Dicen que el controlar la eyaculación es un factor que siempre invade la cabecita del hombre, o sea más claro, que es algo que realmente le preocupa cuando tiene una relación sexual.
Y, desafortunadamente hay algo de razón en preocuparse, gracias a enfermedades como la Eyaculación Retardada, también conocida como aneyaculación o incapacidad eyaculatoria, que se trata de un retardo indeseado de la eyaculación, que muchas ocasiones puede ser hasta imposible de lograrse a pesar de una fuerte excitación sexual, provocando una gran inestabilidad emocional en ambos miembros de la pareja, que termina muchas veces por agotarse y renunciar a su relación.
La eyaculación retardada no es tan frecuente como la eyaculación precoz, se manifiesta con diferentes niveles de severidad, algunos necesitan esforzarse mucho más para poder eyacular, lo que los empieza a afectar psicológicamente en cada acto sexual; en casos muy severos hay hombres que aseguran no haber eyaculado nunca. Dicen que es más factible que suceda en un acto sexual con una pareja, que durante la masturbación, así que algunas veces es solo la prolongación de la eyaculación, pero finalmente lo logran masturbándose. De cualquier manera es una condición que necesita atención médica, ya que con tratamientos pueden llegar a tener una mejor vida sexual.
Tanto causas psicológicas como físicas pueden ser las causantes de la eyaculación prolongada.
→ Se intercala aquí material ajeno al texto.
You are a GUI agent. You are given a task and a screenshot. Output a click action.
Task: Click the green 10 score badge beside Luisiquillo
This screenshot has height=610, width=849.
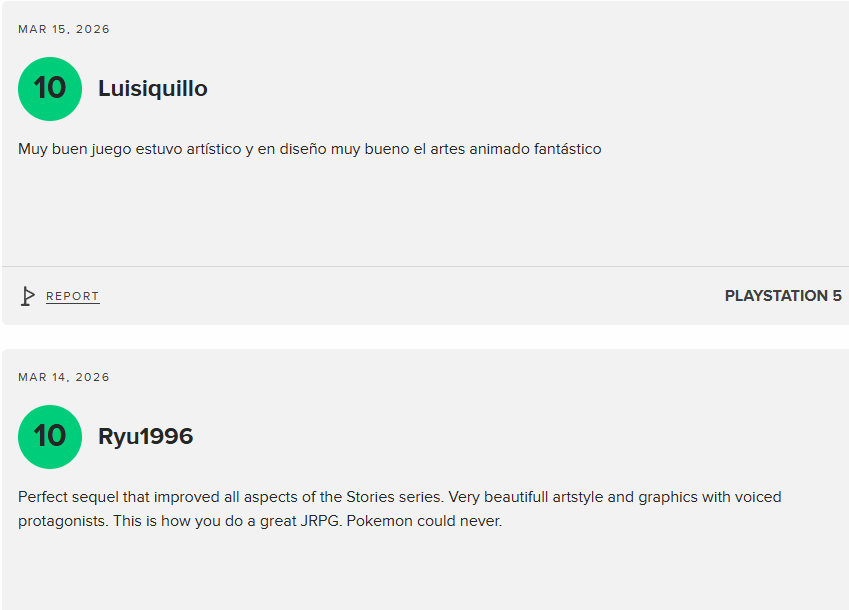(x=50, y=89)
Se dice que enfermedades de la próstata, lesiones de las vías urinarias, lesiones nerviosas, diabetes, uso de drogas y fármacos, son algunas de las causas físicas que afectan el mecanismo de la eyaculación.
Entre las causas psicológicas destacan problemas que se remontan a la infancia, sentimientos de culpabilidad, temor al embarazo, problemas maritales, descubrimiento de infidelidad, etc.
Cualquiera que sea el caso, es recomendable atenderse con un médico, para recibir el tratamiento adecuado a fin de tener una vida sexual plena.